• EXERCISE: Rewrite the entries starting at the line that has "The height and" and ending after the line that has "[x=1049, y=501]", putting "net earnings" in place of "net income" and keeping everything else the same. Omit the pictures from your answer.

• DATA SHOWN:
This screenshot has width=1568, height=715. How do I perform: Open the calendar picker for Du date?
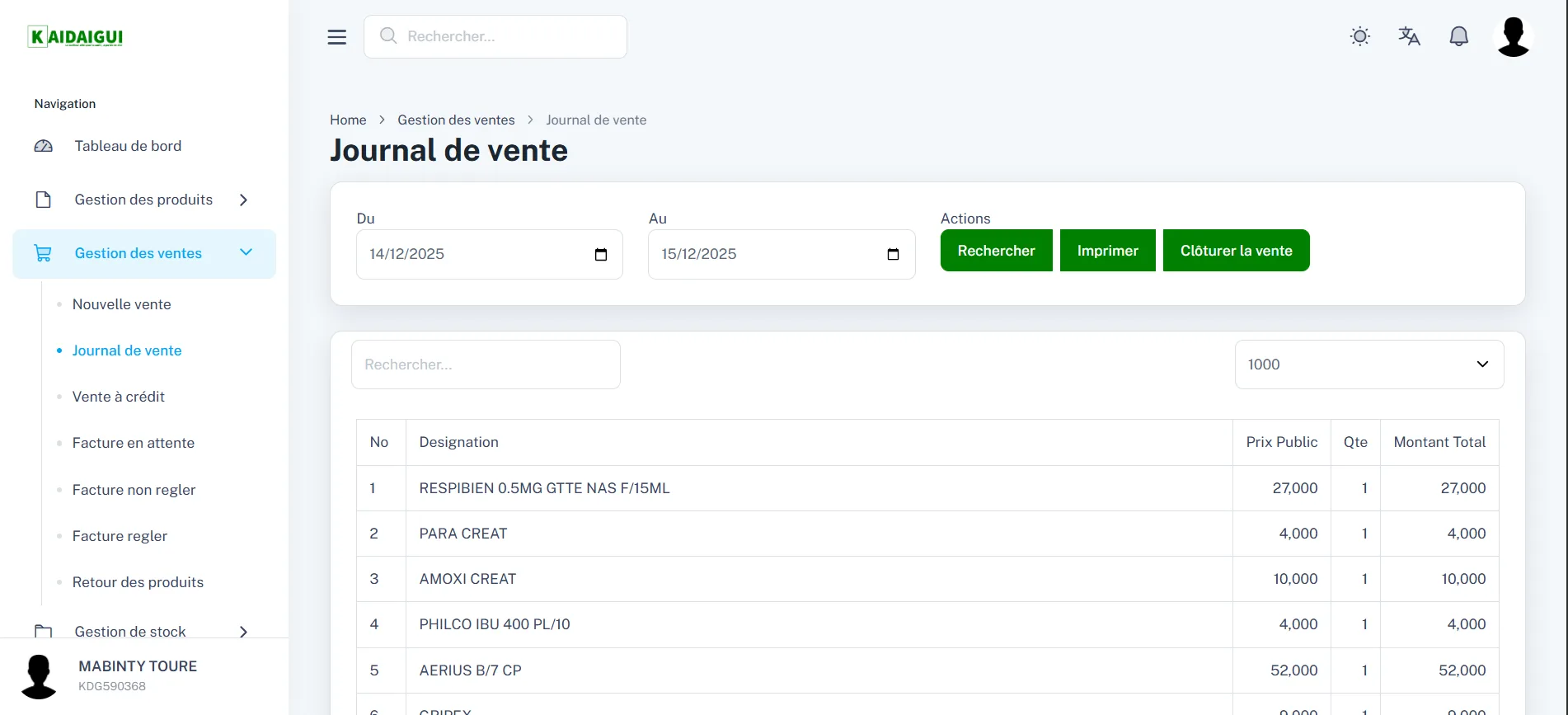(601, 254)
---
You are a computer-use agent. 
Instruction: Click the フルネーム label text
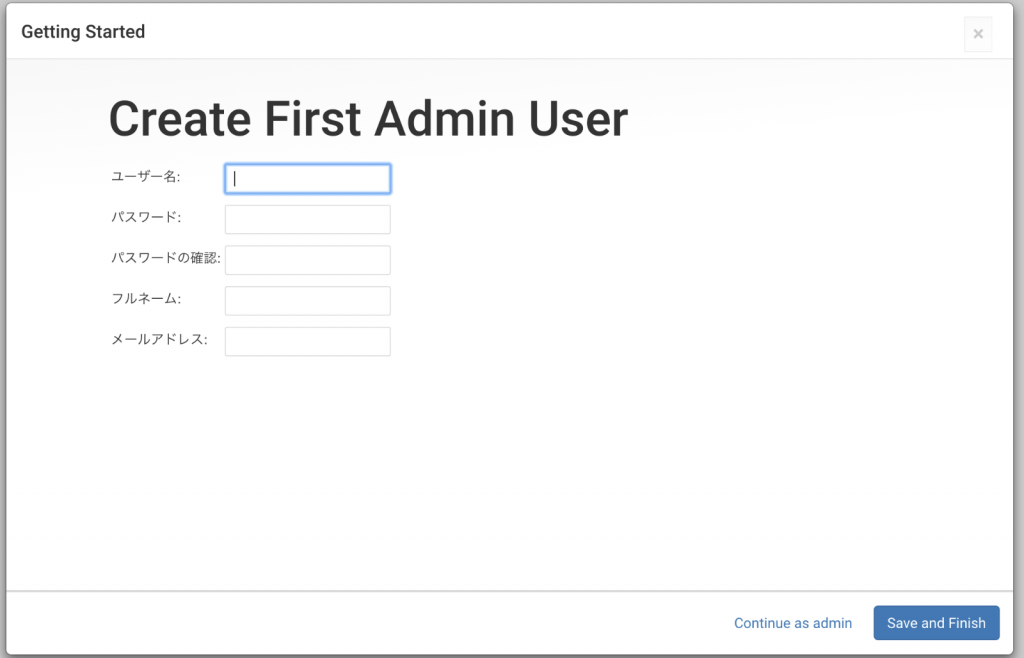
==
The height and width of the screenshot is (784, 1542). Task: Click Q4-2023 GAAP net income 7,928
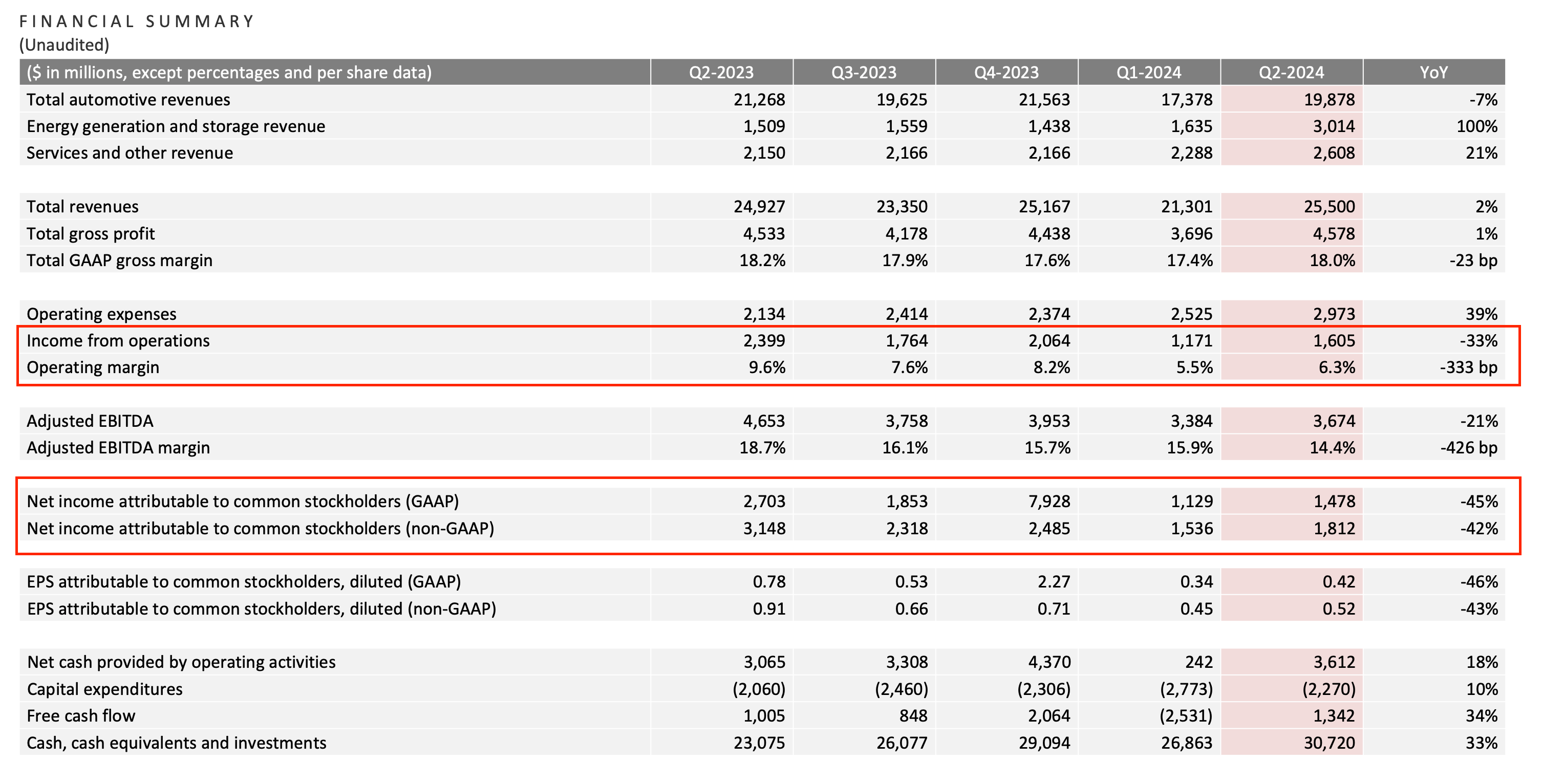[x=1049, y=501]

• THE ANSWER:
The height and width of the screenshot is (784, 1542). Task: Click Q4-2023 GAAP net earnings 7,928
[x=1049, y=501]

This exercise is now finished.